I never thought I'd marry. Someone like me is supposed to be too much work to love, and if the government says you can't marry, you're supposed to obey.

We didn't. On a chill November morning, surrounded by my loved ones, witnessed by stained glass women, I read my vows to Mac and was asked, "Do you take him?"

I looked at my husband, smile bright as the sun, eyes warm with love and tears of joy. And I said, "Sure. Why not?"

The kiss felt like sunshine.

Body Mods

When some people hear 'transgendered,' they think of body modification—surgery, hormones. Me? I tailor my body with tattoos.

I've always loved tattoos. Putting my art on the walls of a generic room makes it my room; putting art on a foreign body makes it my body. It seemed a natural step. Plus it's cheaper and less invasive than a mastectomy, with fewer hoops to jump through.

People ask, didn't it hurt? Won't it look saggy and silly when I'm old? Won't I regret it?

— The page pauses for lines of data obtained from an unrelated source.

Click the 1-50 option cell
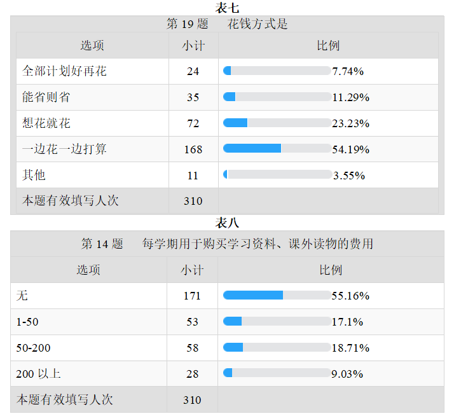Image resolution: width=468 pixels, height=414 pixels. pyautogui.click(x=88, y=322)
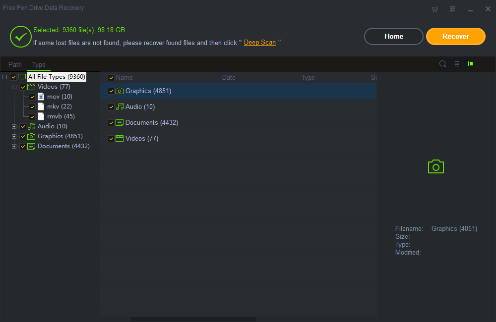Expand the Documents tree node
496x322 pixels.
point(14,146)
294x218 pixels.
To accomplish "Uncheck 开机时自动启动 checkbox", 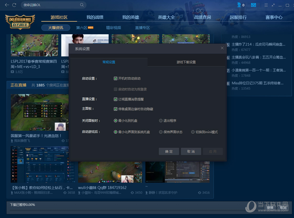I will (115, 79).
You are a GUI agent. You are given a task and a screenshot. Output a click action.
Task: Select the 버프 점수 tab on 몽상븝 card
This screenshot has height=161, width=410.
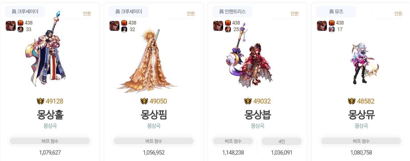tap(233, 141)
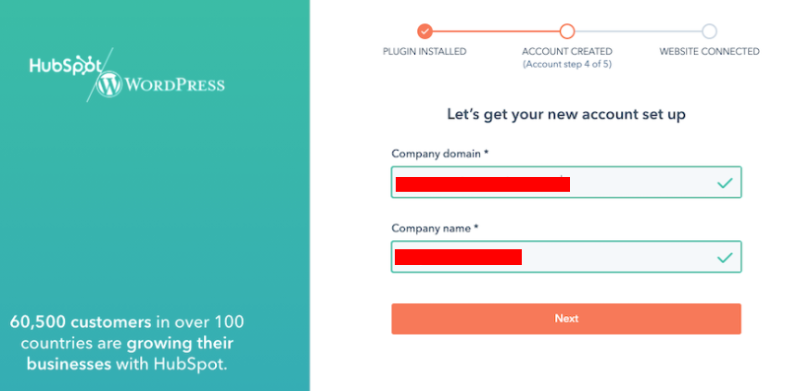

Let me tell you, when I'm sitting in the artist's chair and I hear the needle buzz, I don't worry about any of that. In magazines, I've seen photos of ancient Chinese men, wizened legs covered in ink fifty years old. It doesn't look ridiculous; it looks stately, a symbol of tradition and a life well-spent.

I don't have tradition to guide the artist's hand, but after getting unanimous system consent, I spent months designing my tattoos, imbruing them with artistry, joy, and meaning, making them mine alone. And as the needle pierces my skin, it sutures my body and I together, giving me harmony.

Regrets? Never.

Alter: Four Years, Three Acts

I.
Alternate Personality
Fragment
Fractured
Symptom
Sickness
Victim

II.
Change
Upheaval
Surprise!
"I love you,"
Beloved
Warm
Heal
Grow Together

III.
Alter Boy
With needle
With thread and ink
The ties that bind
"Two distincts, division none;
Number there in love was slain."
Freely bound
"Where you go, I will go,
and where you lodge,"
Happily ever forever
Altered
After

* I can't claim credit for the term 'alter boy.' I first saw it on a shirt by stepdesigns on Zazzle. (EDIT 2024/2/27: shirt is gone, but stepdesigns still has a couple shirts up there.)